Exercise objective:
Could you render every line of the listing below as a Markdown table with the columns "Row" and "Line," numbering the rows and leaving out blank lines?

## begin Recorded information

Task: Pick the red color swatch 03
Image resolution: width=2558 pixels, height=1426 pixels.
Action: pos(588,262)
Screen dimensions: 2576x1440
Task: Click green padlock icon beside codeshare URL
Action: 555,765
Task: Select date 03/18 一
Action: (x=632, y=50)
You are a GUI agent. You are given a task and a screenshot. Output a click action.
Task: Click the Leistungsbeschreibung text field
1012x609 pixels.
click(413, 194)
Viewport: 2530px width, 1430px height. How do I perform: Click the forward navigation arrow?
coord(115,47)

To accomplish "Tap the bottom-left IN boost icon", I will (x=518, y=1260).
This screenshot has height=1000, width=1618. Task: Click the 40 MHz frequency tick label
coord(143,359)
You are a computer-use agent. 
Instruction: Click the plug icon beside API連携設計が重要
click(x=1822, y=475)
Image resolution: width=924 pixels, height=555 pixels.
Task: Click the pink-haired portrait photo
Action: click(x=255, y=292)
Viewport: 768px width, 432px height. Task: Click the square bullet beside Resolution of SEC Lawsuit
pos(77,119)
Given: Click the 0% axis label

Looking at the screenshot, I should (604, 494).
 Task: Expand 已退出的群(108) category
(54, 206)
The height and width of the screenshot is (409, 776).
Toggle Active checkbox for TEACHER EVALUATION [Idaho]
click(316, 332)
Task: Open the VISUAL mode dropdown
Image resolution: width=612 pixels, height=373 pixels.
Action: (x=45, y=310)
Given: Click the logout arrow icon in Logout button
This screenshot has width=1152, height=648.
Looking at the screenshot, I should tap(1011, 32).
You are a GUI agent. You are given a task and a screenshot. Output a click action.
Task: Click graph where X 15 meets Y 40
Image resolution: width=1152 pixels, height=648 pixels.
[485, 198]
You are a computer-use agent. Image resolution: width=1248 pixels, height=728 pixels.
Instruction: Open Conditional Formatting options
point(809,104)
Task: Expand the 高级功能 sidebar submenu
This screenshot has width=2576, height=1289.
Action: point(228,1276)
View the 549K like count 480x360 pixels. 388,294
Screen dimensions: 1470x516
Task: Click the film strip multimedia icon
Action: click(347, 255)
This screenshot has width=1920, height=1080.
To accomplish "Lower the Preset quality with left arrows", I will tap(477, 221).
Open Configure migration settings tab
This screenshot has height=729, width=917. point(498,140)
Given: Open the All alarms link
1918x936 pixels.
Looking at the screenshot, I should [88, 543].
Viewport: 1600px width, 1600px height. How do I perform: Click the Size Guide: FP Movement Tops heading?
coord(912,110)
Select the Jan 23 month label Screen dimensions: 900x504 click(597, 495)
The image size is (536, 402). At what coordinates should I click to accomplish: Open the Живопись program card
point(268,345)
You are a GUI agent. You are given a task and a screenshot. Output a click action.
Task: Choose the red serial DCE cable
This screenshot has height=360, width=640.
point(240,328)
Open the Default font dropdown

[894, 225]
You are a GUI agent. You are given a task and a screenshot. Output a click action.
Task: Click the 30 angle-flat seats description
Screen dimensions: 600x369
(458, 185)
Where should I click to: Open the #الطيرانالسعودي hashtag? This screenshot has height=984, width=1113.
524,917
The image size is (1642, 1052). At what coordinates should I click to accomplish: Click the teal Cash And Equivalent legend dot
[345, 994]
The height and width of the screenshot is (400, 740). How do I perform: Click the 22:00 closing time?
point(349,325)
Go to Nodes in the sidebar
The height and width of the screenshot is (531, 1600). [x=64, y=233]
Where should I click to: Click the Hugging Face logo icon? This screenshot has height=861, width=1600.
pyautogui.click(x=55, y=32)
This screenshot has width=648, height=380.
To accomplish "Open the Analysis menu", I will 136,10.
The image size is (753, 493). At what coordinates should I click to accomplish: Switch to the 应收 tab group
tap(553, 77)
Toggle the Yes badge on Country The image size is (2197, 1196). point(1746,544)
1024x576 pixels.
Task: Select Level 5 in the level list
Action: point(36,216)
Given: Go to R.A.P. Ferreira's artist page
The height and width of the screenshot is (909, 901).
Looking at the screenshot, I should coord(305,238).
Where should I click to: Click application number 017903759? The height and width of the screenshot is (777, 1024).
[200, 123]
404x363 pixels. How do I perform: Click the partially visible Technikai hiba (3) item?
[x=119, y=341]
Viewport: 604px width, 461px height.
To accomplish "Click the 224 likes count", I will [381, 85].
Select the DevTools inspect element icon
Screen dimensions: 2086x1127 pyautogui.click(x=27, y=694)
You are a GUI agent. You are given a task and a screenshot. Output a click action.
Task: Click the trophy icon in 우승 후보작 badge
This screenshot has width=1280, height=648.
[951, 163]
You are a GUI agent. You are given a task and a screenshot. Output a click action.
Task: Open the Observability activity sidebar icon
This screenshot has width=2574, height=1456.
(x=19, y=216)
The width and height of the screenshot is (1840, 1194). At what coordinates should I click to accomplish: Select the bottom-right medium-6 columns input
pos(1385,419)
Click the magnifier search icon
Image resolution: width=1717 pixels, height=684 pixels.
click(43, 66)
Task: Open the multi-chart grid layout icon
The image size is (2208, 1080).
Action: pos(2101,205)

## end Recorded information

Output of the task:
| Row | Line |
|---|---|
| 1 | Task: Pick the red color swatch 03 |
| 2 | Image resolution: width=2558 pixels, height=1426 pixels. |
| 3 | Action: pos(588,262) |
| 4 | Screen dimensions: 2576x1440 |
| 5 | Task: Click green padlock icon beside codeshare URL |
| 6 | Action: 555,765 |
| 7 | Task: Select date 03/18 一 |
| 8 | Action: (x=632, y=50) |
| 9 | You are a GUI agent. You are given a task and a screenshot. Output a click action. |
| 10 | Task: Click the Leistungsbeschreibung text field |
| 11 | 1012x609 pixels. |
| 12 | click(413, 194) |
| 13 | Viewport: 2530px width, 1430px height. How do I perform: Click the forward navigation arrow? |
| 14 | coord(115,47) |
| 15 | To accomplish "Tap the bottom-left IN boost icon", I will (x=518, y=1260). |
| 16 | This screenshot has height=1000, width=1618. Task: Click the 40 MHz frequency tick label |
| 17 | coord(143,359) |
| 18 | You are a computer-use agent.  |
| 19 | Instruction: Click the plug icon beside API連携設計が重要 |
| 20 | click(x=1822, y=475) |
| 21 | Image resolution: width=924 pixels, height=555 pixels. |
| 22 | Task: Click the pink-haired portrait photo |
| 23 | Action: click(x=255, y=292) |
| 24 | Viewport: 768px width, 432px height. Task: Click the square bullet beside Resolution of SEC Lawsuit |
| 25 | pos(77,119) |
| 26 | Given: Click the 0% axis label |
| 27 | Looking at the screenshot, I should (604, 494). |
| 28 |  Task: Expand 已退出的群(108) category |
| 29 | (54, 206) |
| 30 | The height and width of the screenshot is (409, 776). |
| 31 | Toggle Active checkbox for TEACHER EVALUATION [Idaho] |
| 32 | click(316, 332) |
| 33 | Task: Open the VISUAL mode dropdown |
| 34 | Image resolution: width=612 pixels, height=373 pixels. |
| 35 | Action: (x=45, y=310) |
| 36 | Given: Click the logout arrow icon in Logout button |
| 37 | This screenshot has width=1152, height=648. |
| 38 | Looking at the screenshot, I should tap(1011, 32). |
| 39 | You are a GUI agent. You are given a task and a screenshot. Output a click action. |
| 40 | Task: Click graph where X 15 meets Y 40 |
| 41 | Image resolution: width=1152 pixels, height=648 pixels. |
| 42 | [485, 198] |
| 43 | You are a computer-use agent. Image resolution: width=1248 pixels, height=728 pixels. |
| 44 | Instruction: Open Conditional Formatting options |
| 45 | point(809,104) |
| 46 | Task: Expand the 高级功能 sidebar submenu |
| 47 | This screenshot has width=2576, height=1289. |
| 48 | Action: point(228,1276) |
| 49 | View the 549K like count 480x360 pixels. 388,294 |
| 50 | Screen dimensions: 1470x516 |
| 51 | Task: Click the film strip multimedia icon |
| 52 | Action: click(347, 255) |
| 53 | This screenshot has width=1920, height=1080. |
| 54 | To accomplish "Lower the Preset quality with left arrows", I will tap(477, 221). |
| 55 | Open Configure migration settings tab |
| 56 | This screenshot has height=729, width=917. point(498,140) |
| 57 | Given: Open the All alarms link |
| 58 | 1918x936 pixels. |
| 59 | Looking at the screenshot, I should [88, 543]. |
| 60 | Viewport: 1600px width, 1600px height. How do I perform: Click the Size Guide: FP Movement Tops heading? |
| 61 | coord(912,110) |
| 62 | Select the Jan 23 month label Screen dimensions: 900x504 click(597, 495) |
| 63 | The image size is (536, 402). At what coordinates should I click to accomplish: Open the Живопись program card |
| 64 | point(268,345) |
| 65 | You are a GUI agent. You are given a task and a screenshot. Output a click action. |
| 66 | Task: Choose the red serial DCE cable |
| 67 | This screenshot has height=360, width=640. |
| 68 | point(240,328) |
| 69 | Open the Default font dropdown |
| 70 | [894, 225] |
| 71 | You are a GUI agent. You are given a task and a screenshot. Output a click action. |
| 72 | Task: Click the 30 angle-flat seats description |
| 73 | Screen dimensions: 600x369 |
| 74 | (458, 185) |
| 75 | Where should I click to: Open the #الطيرانالسعودي hashtag? This screenshot has height=984, width=1113. |
| 76 | 524,917 |
| 77 | The image size is (1642, 1052). At what coordinates should I click to accomplish: Click the teal Cash And Equivalent legend dot |
| 78 | [345, 994] |
| 79 | The height and width of the screenshot is (400, 740). How do I perform: Click the 22:00 closing time? |
| 80 | point(349,325) |
| 81 | Go to Nodes in the sidebar |
| 82 | The height and width of the screenshot is (531, 1600). [x=64, y=233] |
| 83 | Where should I click to: Click the Hugging Face logo icon? This screenshot has height=861, width=1600. |
| 84 | pyautogui.click(x=55, y=32) |
| 85 | This screenshot has width=648, height=380. |
| 86 | To accomplish "Open the Analysis menu", I will 136,10. |
| 87 | The image size is (753, 493). At what coordinates should I click to accomplish: Switch to the 应收 tab group |
| 88 | tap(553, 77) |
| 89 | Toggle the Yes badge on Country The image size is (2197, 1196). point(1746,544) |
| 90 | 1024x576 pixels. |
| 91 | Task: Select Level 5 in the level list |
| 92 | Action: point(36,216) |
| 93 | Given: Go to R.A.P. Ferreira's artist page |
| 94 | The height and width of the screenshot is (909, 901). |
| 95 | Looking at the screenshot, I should coord(305,238). |
| 96 | Where should I click to: Click application number 017903759? The height and width of the screenshot is (777, 1024). |
| 97 | [200, 123] |
| 98 | 404x363 pixels. How do I perform: Click the partially visible Technikai hiba (3) item? |
| 99 | [x=119, y=341] |
| 100 | Viewport: 604px width, 461px height. |
| 101 | To accomplish "Click the 224 likes count", I will [381, 85]. |
| 102 | Select the DevTools inspect element icon |
| 103 | Screen dimensions: 2086x1127 pyautogui.click(x=27, y=694) |
| 104 | You are a GUI agent. You are given a task and a screenshot. Output a click action. |
| 105 | Task: Click the trophy icon in 우승 후보작 badge |
| 106 | This screenshot has width=1280, height=648. |
| 107 | [951, 163] |
| 108 | You are a GUI agent. You are given a task and a screenshot. Output a click action. |
| 109 | Task: Open the Observability activity sidebar icon |
| 110 | This screenshot has width=2574, height=1456. |
| 111 | (x=19, y=216) |
| 112 | The width and height of the screenshot is (1840, 1194). At what coordinates should I click to accomplish: Select the bottom-right medium-6 columns input |
| 113 | pos(1385,419) |
| 114 | Click the magnifier search icon |
| 115 | Image resolution: width=1717 pixels, height=684 pixels. |
| 116 | click(43, 66) |
| 117 | Task: Open the multi-chart grid layout icon |
| 118 | The image size is (2208, 1080). |
| 119 | Action: pos(2101,205) |